Juba nodded. “Roman archaeology, yes. Though I found much to read on other subjects, as well.” He again found himself fighting the urge to look down at the satchel beneath his feet. “Many of the libraries there have very old holdings.”
“We should have copies made,” Octavian said.
Juba knew his step-brother’s jealousies at having the freedom to travel and study abroad. Octavian’s own pursuits had been cut off by Julius Caesar’s murder, which had forced him into the political arena. “I think we should,” Juba agreed, “when all is done.”
Octavian drank down his cup, refilled it and offered to pour for Juba, who waved him off. “Well, I’m glad you’re back,” the older man said, leaning back in his chair. “It’s good that you’re back.”
Juba nodded, staring at the last of his cup for a few seconds before coming to a decision at last. He swallowed the remainder, let it wash down his nerves. “You haven’t asked me what’s in the satchel,” he said.

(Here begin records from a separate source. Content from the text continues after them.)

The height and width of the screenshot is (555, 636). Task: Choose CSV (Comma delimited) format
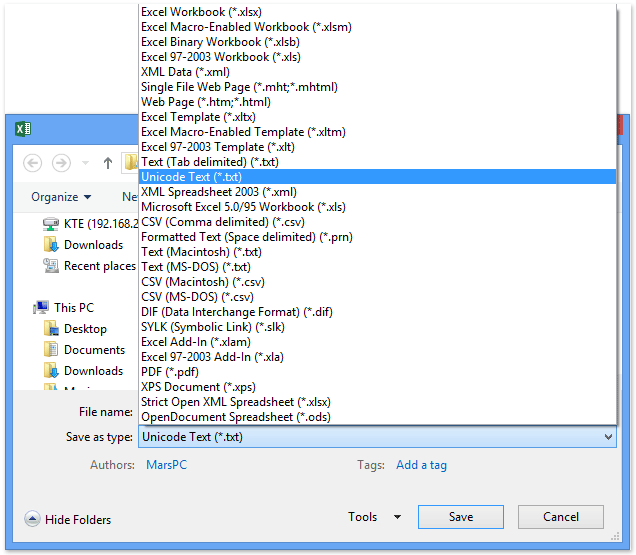(222, 222)
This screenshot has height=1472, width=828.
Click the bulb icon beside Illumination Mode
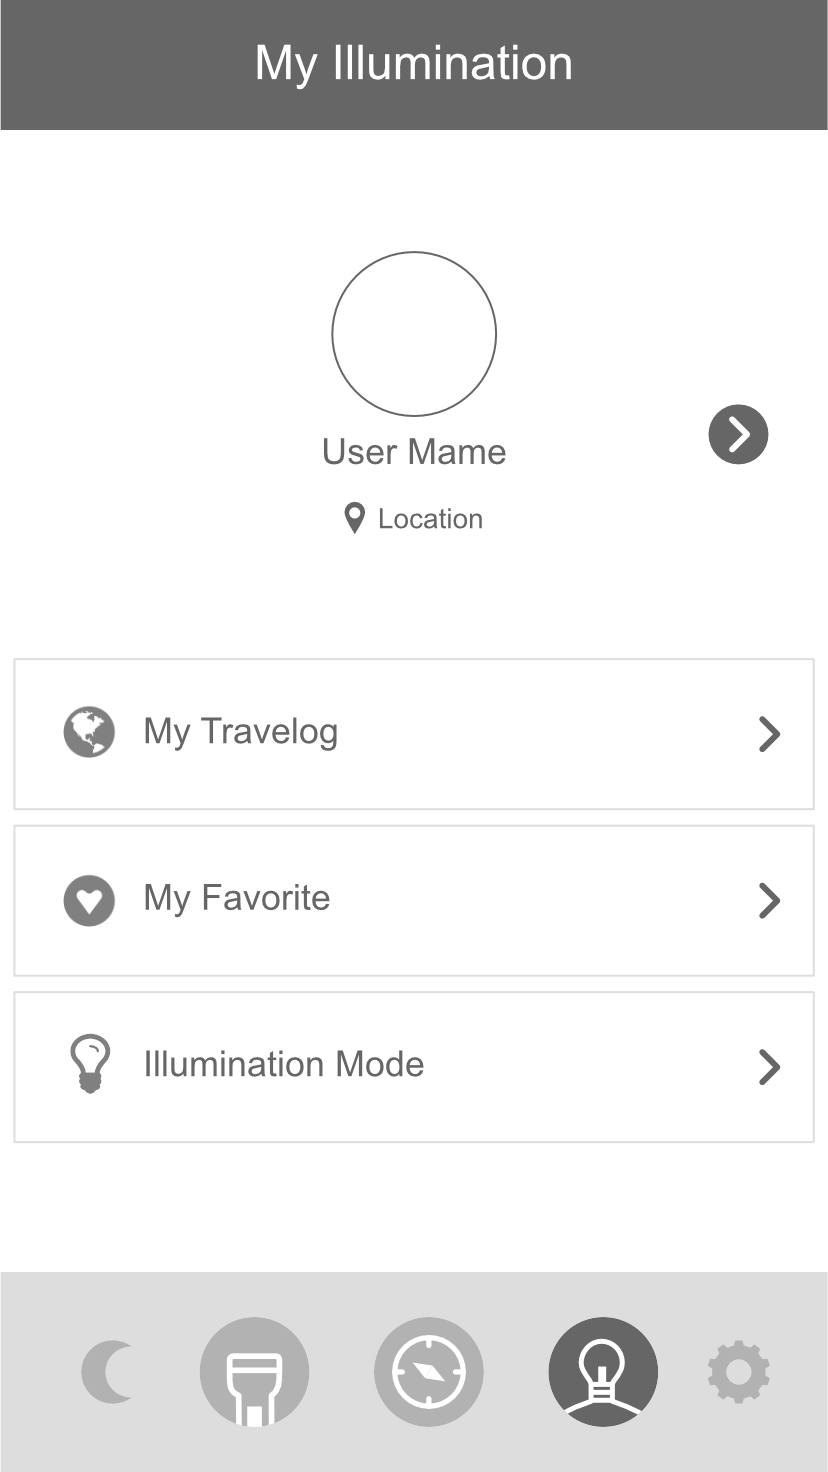click(x=89, y=1065)
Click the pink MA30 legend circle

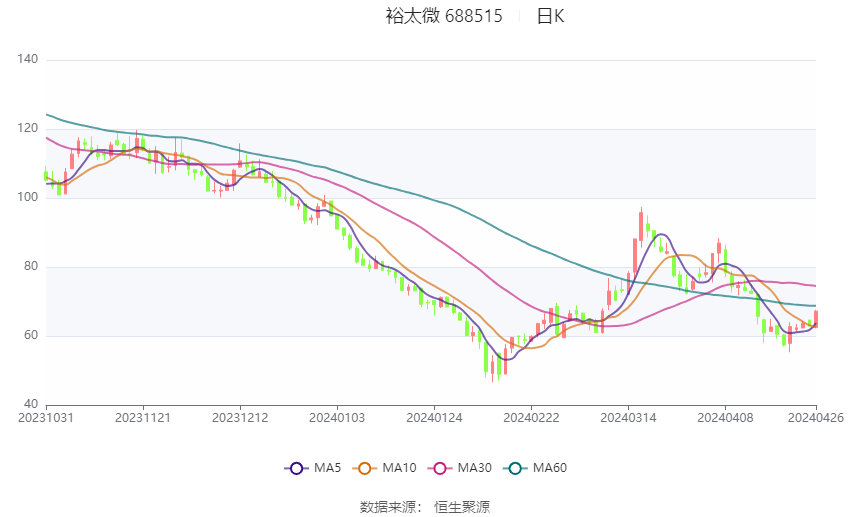439,468
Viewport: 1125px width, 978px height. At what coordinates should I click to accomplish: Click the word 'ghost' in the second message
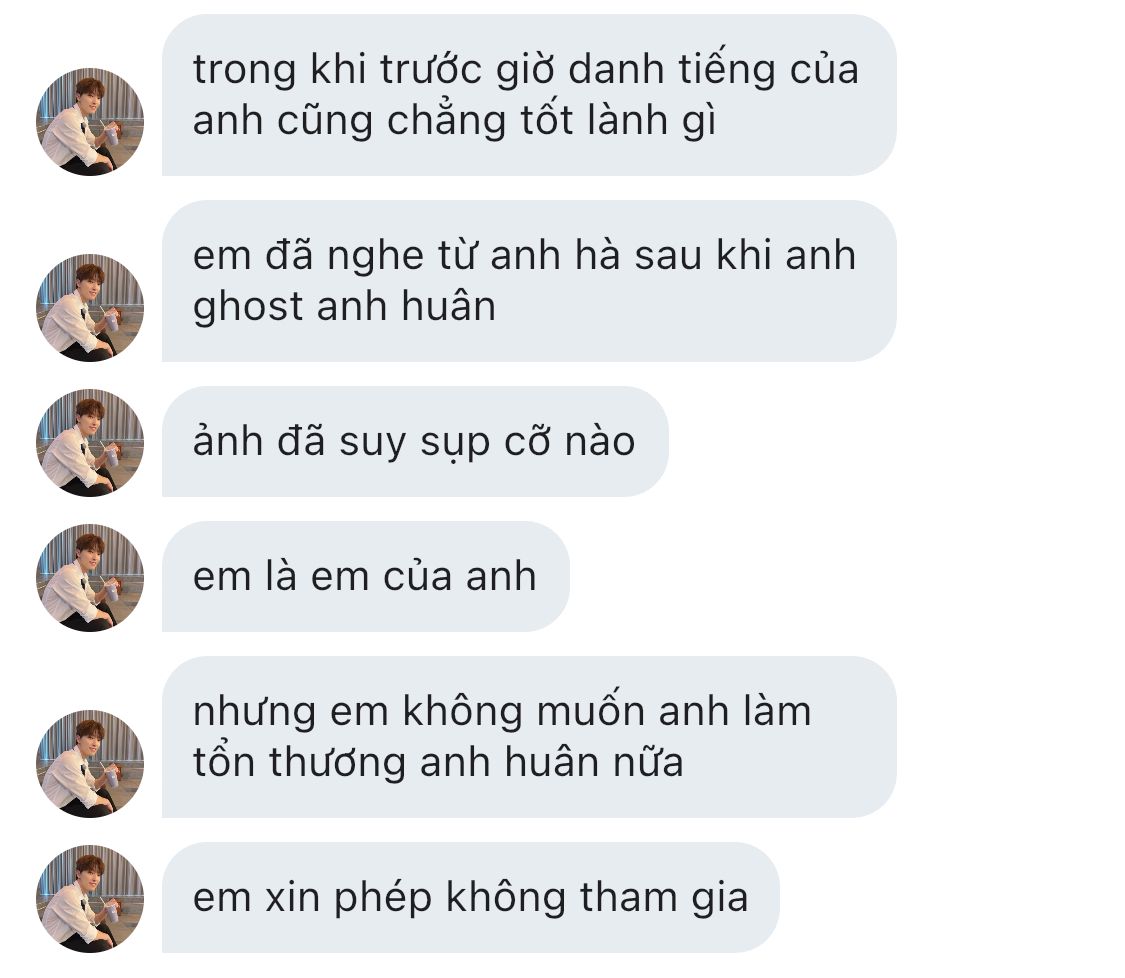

Octavian’s eyebrow raised, but he seemed otherwise unmoved. “I thought you were waiting for the right moment to tell me. Is this it?”
Juba shrugged. “Could be,” he said.
“So it might be worth it to ask?”
“Might.”
His elder step-brother allowed himself a smile. “Well? Tell me. What’s in the satchel? What have you brought back from your trip, little brother?”
Juba set aside his empty cup, reached down and brought the leather case to his lap. It seemed so much heavier than it should be. And warmer. He swallowed hard, took a deep breath.
Octavian leaned forward, the look of amusement on his face pushed away by the Juba’s sudden seriousness.
“The world,” Juba said. His hands rested on the too-warm leather. “I think I’ve brought you the world, Octavian.”